═══ Source passage ═══

The state’s Department of Education should “find ways to better align our large standardized tests with our evolving understanding of what constitutes achievement. Our district’s vision for racial equity calls for culturally responsive assessment and I believe there is a sound case to be made that the MCAs contain content that might be unfamiliar or unfair to students of color, recent immigrant or students with learning disabilities.”

The one thing he would most like to change in the St. Paul school district is “the climate of our school communities, which goes back to my second priority. We can’t move forward together until we build a culture of trust and respect. That means better communication between all groups, more effective ways to gain feedback from all members of our school community and more inclusive collaboration on strategies for success.”

 

Mary Vanderwert has lived in St. Paul for 25 years. She raised three children as a single parent, an experience she says gives her an understanding of “how decisions are

Mary Vanderwert

Mary Vanderwert

made in families when there is limited time and even more limited resources and how important schools are to families in reaching their goals and dreams.” Vanderwert is a master gardener and has used her back yard to host fundraisers for the Family Place to support families experiencing homelessness. Vanderwert has a background in early childhood education and has worked with Head Start, served as director of childcare at Amherst H. Wilder Foundation, was the Minnesota Head Start state collaboration director for the Minnesota Department of Education, and served on the Governor’s Early Learning Council.

Vanderwert describes the top three challenges facing SPPS:

“We need to improve the culture of the schools to one that is collaborative, creative, supportive and exciting. We need a culture that values the contributions of staff and provides them a voice in decision-making.

“I believe learning happens within the context of relationship. When teachers know their students and families, they can adapt their classroom environment and instructional practices to fit their students’ needs, and children will perform better. The systems in the schools need to support developing relationships. We need to shift the focus from testing children to ensuring that teachers have what they need to get to know their children to gain their trust and be as effective as possible.

“Parents are critical to their children’s success. By providing a greater focus on support and family engagement our schools will be more successful. They need to be authentic partners in the decision making for their children and their schools.”

The thing she would change in the district is the “organizational culture.”

“We need a school board, staff, parents and administration that have a common vision for the direction of the schools and are willing to work together toward those goals,” she says. “While some school sites have really effective, positive cultures, it is inconsistent across the city. Culture comes from the leadership of an organization and we want one that is collaborative, creative, supportive and exciting. We need a culture that values the contributions of staff and provides them a voice in decision-making. With a healthy culture focused on the mission and with effective leadership, we can make SPPS the best school district in this country.”

═══ Data shown ═══

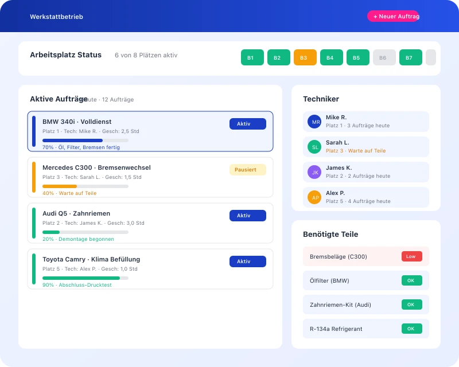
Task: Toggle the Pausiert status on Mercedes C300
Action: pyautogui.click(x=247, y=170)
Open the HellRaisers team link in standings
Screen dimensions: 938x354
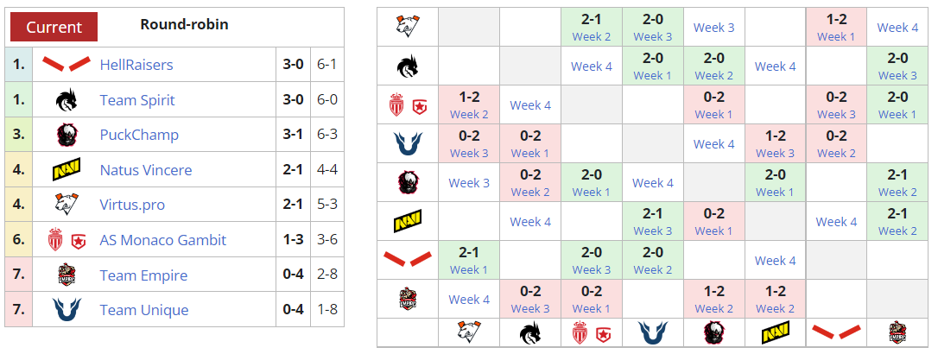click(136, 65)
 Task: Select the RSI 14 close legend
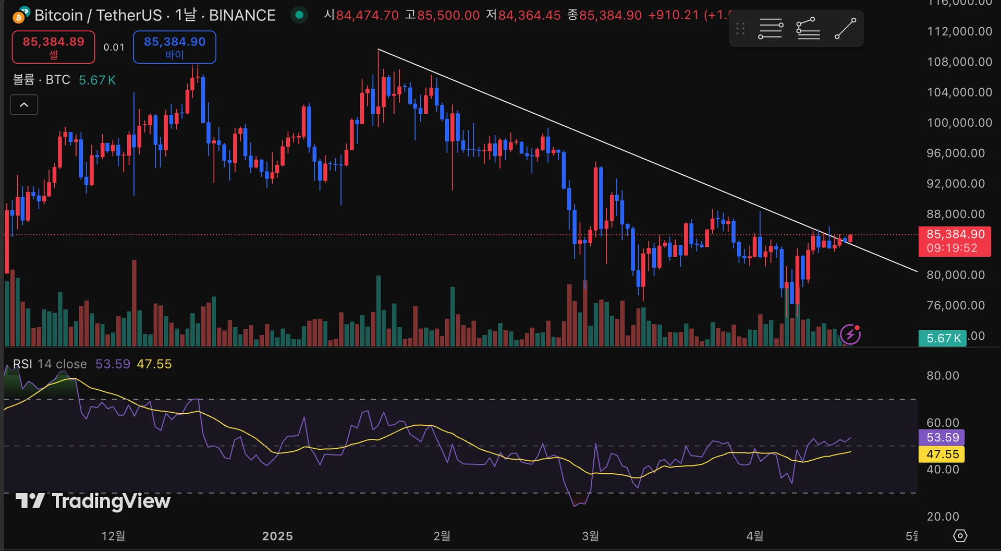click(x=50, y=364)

═══

__Apply what you read__.
1. In the St. Paul schools passage, what does each answer say?
(a) How many years has Mary Vanderwert lived in St. Paul?
(b) For which organization has Vanderwert hosted fundraisers in her back yard?
(c) According to Vanderwert, what does culture come from?
2. Does each statement agree with the St. Paul schools passage? Answer yes or no, and quote the words that decide it.
(a) Vanderwert raised three children as a single parent.
(b) Vanderwert served as director of childcare at the Minnesota Department of Education.
(c) Vanderwert says every school site in the city has an effective, positive culture.
3. What is the Spanish translation of this sentence from the St. Paul schools passage: "We can’t move forward together until we build a culture of trust and respect."
The material above was taken from a separate source.

__Answers per task__.
1.
(a) 25 years.
(b) The Family Place.
(c) The leadership of an organization.

2.
(a) Yes: "She raised three children as a single parent"
(b) No: "served as director of childcare at Amherst H. Wilder Foundation"
(c) No: "it is inconsistent across the city"

3. No podemos avanzar juntos hasta que construyamos una cultura de confianza y respeto.